Reactor Vessel Pressure Control
To optimize a chemical reaction, chemists must find the best combination of compounds and introduce these in precise proportions into the reaction chamber. This reactor may be kept at a certain pressure and temperature and a catalyst may be added to accelerate the reaction. The input of the reaction gases must be accurately measured at all times, even while pressurizing the reactor. An overshoot in flow (outside the scale of the mass flow meter) should be avoided, because this will introduce inaccuracy.
Bronkhorst has developed a specialized combination of electronic pressure and thermal mass flow controllers for automated pressure control of reactor vessels. This standard solution can be applied for low flow lab reactor systems as well as for high flow industrial applications like in hydrogenation processes in the food industry industry or at chemical plants.

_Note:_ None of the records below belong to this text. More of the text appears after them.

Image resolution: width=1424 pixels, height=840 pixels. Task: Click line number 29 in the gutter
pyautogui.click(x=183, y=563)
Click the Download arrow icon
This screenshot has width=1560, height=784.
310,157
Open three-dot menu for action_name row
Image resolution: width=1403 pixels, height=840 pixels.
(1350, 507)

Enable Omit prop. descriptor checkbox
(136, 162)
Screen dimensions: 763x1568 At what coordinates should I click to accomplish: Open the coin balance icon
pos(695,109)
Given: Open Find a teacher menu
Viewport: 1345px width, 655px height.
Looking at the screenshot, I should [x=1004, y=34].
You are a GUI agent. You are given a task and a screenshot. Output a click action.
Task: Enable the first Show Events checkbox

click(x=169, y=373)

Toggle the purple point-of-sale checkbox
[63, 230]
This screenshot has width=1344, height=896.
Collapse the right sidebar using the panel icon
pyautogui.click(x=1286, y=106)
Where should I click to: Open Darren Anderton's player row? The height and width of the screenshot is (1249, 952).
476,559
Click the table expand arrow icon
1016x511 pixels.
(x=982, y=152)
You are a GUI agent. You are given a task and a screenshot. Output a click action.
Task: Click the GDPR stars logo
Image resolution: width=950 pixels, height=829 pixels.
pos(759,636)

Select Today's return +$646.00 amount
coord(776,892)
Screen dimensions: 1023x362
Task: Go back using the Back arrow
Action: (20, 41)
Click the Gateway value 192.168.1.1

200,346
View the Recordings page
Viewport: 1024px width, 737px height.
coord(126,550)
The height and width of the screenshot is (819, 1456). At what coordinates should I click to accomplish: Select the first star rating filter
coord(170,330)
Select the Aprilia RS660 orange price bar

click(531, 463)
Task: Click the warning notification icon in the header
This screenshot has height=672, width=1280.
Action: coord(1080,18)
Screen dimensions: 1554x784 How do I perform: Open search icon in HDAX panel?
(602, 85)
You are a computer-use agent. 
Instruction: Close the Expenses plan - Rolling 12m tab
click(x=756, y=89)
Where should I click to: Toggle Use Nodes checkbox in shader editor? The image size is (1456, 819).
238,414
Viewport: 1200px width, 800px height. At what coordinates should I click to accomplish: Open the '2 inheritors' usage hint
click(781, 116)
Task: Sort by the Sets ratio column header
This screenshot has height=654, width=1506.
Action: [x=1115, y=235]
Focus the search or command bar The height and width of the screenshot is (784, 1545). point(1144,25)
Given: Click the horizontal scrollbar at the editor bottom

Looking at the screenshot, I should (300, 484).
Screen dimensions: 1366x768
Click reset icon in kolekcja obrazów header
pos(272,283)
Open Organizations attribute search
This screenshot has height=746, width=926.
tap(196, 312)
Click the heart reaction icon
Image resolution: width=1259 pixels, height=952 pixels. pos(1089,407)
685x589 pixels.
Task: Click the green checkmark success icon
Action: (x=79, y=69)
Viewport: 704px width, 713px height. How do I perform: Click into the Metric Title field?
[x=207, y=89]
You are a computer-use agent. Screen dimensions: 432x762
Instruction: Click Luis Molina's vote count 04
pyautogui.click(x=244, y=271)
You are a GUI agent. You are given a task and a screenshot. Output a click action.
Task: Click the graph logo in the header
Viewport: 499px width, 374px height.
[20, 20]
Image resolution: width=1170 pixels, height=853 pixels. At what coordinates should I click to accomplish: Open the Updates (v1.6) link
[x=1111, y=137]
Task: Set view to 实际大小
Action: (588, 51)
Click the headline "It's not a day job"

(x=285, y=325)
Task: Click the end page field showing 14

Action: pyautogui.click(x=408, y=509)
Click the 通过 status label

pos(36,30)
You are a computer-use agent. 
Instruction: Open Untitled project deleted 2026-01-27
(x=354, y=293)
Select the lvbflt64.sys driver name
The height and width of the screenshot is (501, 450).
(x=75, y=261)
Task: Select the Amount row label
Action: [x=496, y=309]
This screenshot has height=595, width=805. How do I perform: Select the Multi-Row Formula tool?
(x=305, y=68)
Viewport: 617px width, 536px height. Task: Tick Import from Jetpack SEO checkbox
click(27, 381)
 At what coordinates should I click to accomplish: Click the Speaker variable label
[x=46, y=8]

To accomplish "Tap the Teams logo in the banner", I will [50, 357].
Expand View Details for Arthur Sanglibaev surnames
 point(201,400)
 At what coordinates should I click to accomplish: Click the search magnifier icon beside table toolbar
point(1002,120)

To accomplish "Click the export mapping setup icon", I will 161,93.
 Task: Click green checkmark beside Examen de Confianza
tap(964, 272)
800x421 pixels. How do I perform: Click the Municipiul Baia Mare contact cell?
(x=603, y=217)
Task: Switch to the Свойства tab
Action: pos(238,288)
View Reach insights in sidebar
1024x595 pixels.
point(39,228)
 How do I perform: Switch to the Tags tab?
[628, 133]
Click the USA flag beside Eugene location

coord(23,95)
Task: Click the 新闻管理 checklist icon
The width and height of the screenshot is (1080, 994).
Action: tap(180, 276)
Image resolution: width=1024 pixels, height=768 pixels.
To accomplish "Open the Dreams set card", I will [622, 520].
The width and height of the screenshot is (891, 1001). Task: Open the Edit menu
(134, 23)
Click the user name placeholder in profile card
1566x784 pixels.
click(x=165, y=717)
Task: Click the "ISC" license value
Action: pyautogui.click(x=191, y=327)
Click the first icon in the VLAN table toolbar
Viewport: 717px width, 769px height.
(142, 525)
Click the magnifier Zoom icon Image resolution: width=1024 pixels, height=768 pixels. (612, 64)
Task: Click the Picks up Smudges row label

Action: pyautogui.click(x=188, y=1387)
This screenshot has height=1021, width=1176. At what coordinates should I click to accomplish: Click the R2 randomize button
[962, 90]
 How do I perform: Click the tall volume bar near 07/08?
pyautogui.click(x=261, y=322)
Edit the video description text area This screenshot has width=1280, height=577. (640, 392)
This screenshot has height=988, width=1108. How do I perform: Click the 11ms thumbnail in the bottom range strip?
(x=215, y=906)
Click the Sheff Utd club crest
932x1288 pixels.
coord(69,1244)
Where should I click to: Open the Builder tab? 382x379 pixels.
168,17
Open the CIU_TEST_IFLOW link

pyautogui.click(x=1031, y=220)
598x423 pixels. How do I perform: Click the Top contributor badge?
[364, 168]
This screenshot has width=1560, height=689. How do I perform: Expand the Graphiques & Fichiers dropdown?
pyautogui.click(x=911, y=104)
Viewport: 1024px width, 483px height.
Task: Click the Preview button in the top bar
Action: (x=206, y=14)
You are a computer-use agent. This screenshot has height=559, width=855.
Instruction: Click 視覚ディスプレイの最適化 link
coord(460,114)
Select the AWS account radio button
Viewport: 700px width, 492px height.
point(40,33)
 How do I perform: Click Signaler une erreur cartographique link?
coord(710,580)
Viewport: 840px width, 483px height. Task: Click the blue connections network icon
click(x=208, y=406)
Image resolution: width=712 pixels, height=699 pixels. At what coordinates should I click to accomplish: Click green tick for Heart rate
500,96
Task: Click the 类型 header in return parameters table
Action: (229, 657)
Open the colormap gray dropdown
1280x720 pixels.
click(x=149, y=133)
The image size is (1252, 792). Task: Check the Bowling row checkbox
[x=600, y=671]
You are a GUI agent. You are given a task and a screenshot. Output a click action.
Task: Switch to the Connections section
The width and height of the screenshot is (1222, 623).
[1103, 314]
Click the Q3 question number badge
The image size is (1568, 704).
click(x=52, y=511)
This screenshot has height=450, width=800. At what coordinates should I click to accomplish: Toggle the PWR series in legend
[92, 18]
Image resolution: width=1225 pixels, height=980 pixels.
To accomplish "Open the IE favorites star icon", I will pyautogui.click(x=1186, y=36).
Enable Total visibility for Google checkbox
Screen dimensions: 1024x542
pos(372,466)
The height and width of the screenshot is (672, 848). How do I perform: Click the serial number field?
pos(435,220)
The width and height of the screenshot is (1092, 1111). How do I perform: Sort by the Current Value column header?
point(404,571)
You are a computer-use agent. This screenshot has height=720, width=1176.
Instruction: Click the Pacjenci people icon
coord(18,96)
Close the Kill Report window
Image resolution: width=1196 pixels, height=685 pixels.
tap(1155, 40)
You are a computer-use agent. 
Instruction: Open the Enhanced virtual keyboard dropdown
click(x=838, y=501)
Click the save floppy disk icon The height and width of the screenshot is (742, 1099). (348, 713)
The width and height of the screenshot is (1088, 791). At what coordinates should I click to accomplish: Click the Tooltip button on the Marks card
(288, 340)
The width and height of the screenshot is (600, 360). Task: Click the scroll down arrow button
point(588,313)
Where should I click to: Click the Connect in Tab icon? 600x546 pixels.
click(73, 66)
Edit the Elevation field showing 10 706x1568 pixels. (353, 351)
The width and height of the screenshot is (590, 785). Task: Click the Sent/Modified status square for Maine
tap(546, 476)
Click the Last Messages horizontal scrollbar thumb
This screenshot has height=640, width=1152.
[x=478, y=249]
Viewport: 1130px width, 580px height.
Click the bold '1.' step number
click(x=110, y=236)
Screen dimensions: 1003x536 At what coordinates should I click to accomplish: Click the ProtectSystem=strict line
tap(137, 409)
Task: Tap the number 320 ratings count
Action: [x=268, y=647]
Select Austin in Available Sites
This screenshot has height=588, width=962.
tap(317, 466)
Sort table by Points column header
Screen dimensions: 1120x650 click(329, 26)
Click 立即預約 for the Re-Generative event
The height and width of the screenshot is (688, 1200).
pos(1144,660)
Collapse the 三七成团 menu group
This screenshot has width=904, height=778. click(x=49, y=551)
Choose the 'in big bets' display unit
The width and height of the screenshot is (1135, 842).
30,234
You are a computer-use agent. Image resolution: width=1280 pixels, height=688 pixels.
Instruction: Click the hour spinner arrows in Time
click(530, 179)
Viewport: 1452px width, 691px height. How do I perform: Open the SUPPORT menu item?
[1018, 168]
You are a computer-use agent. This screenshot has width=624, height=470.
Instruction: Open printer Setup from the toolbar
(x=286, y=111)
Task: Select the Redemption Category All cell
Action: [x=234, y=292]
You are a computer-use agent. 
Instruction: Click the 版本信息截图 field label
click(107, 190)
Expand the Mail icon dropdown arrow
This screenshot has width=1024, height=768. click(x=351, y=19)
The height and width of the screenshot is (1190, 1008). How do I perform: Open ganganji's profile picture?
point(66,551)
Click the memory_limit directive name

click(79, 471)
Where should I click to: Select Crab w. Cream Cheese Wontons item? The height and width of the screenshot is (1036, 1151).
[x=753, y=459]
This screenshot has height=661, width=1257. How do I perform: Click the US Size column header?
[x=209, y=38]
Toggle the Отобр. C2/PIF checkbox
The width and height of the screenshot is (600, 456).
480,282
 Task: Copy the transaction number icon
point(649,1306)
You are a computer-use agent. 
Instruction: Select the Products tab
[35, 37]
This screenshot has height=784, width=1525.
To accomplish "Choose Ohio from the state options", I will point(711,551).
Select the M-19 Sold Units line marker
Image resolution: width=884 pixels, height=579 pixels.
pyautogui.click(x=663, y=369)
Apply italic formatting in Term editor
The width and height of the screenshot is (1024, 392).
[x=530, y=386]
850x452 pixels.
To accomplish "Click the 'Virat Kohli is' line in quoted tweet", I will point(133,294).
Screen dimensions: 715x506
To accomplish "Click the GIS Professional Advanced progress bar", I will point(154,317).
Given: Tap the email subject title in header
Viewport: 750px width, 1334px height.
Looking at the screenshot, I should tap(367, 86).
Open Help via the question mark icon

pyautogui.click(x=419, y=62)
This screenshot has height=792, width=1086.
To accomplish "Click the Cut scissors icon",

At the inlet of the reactor, an EL-FLOW Mass Flow Controller (MFC) provides the process gas delivery, while an EL-PRESS Electronic Pressure Transmitter (EPT) measures the reactor pressure. At the outlet of the system there is a flow restriction which could simply be a (needle) valve or, as shown in the illustration, a MASS VIEW Mass Flow Regulator (MFR) with local display. The reactor pressure is controlled by giving a setpoint to the pressure transmitter.
In the illustration this is achieved by a script programmed into a PC and delivered via RS232. The integrated PID-controller of this pressure meter (Master) controls the valve position of the MFC’s control valve (Slave). When building up the pressure in the reactor, the maximum inlet flow is restricted by the MFC, thus preventing a flow peak. By using the ‘slave factor’ option, the maximum flow can be adjusted. When the process pressure has reached the desired value, it is kept constant while the required amount of reaction gas is controlled with a constant flow.
It is also possible to pre-set the total amount of reaction gas allowed into the system by using a batch control function. Once the total amount is reached, the set-point for the MFC can be programmed to be reset to zero, thus switching off the gas supply, independent of the process pressure.